Taking their own brand of British barminess to the prehistoric world, Early Man is set at the dawn of time – just outside Manchester – with an opening sequence (and a closing credit) that pays more than a little tribute to Ray Harryhausen and Willis O’Brien’s dinosaur sequence in The Animal World, which starts us off in grand fashion. From there on what we have is an unexpected affectionate story of football culture in the binarily opposed times of early humanity. Some may (and have) been slightly disappointed at the chosen story and without doubt Early Man is less sophisticated in some of its humour and less broad in its audience reach and balance than, say, Wallace & Gromit: The Curse of the Were-Rabbit or Chicken Run, but for any issues with its plot or concept, there is still a tremendous amount of fun to be had.
Like Dreamworks/Aardman’s Flushed Away, this is an adventure that will keep kids entertained and older viewers will be equally delighted to see that the studio’s reliably witty references and eccentricities remain on display. For instance, what other film can boast a group of cavemen practicing football before being broken up by a giant razor-beaked mallard or a bath scene featuring a boar backrub? The craftsmanship in bringing this silly tale to life is equally as staggering as the moments of imagination, and once more Aardman show their mastery of clay and create an animated backdrop that is filled with life, ideas and warmth and a soundtrack dotted with some toe tapping numbers. Park treats football fans with a film they will love and non-fans can still be in-tune with it and whatever reservations you may have of the concept, it all works well under his ever excited watchful eye.
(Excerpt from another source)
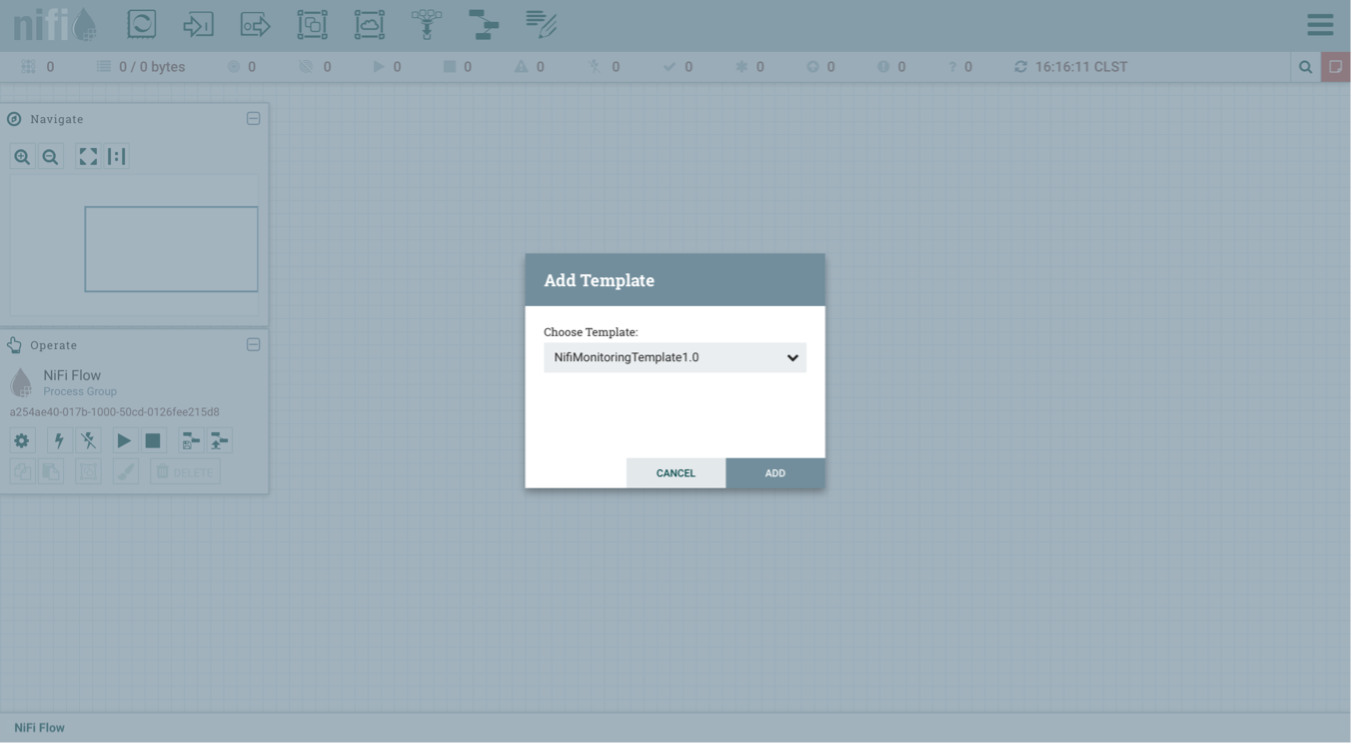Open the configuration gear in Operate palette
Viewport: 1353px width, 745px height.
click(x=21, y=440)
The cast are clearly having fun too, even if the best character is actually non-human, in the scene-nabbing Hognob (played by Park himself), Dug’s pet boar. Redmayne is really likable as Dug and the tribe themselves are filled with personality, with a fantastic cast featuring the vocal talents of Timothy Spall, Richard Ayoade, Selina Griffiths, Mark Williams and Johnny Vegas. There are also some fun vocal turns by Rob Brydon and Miriam Margolyes as a messenger bird and Oofeefa (we see what you did there guys) respectively. While Maisie Williams’ go-getting Bronze Age City inhabitant Goona, breaks free of her gender confines and is a great role model for the movie. Best of the bunch though is an almost unrecognisable sounding Hiddleston, who makes for an utterly fabulous villain as the greedy and unscrupulous Lord Nooth!
There are laughs aplenty for the whole family with Early Man, which is an oddball prehistoric football caper that is not what was perhaps expected but still works really quite well. Olé Olé Olé Olé!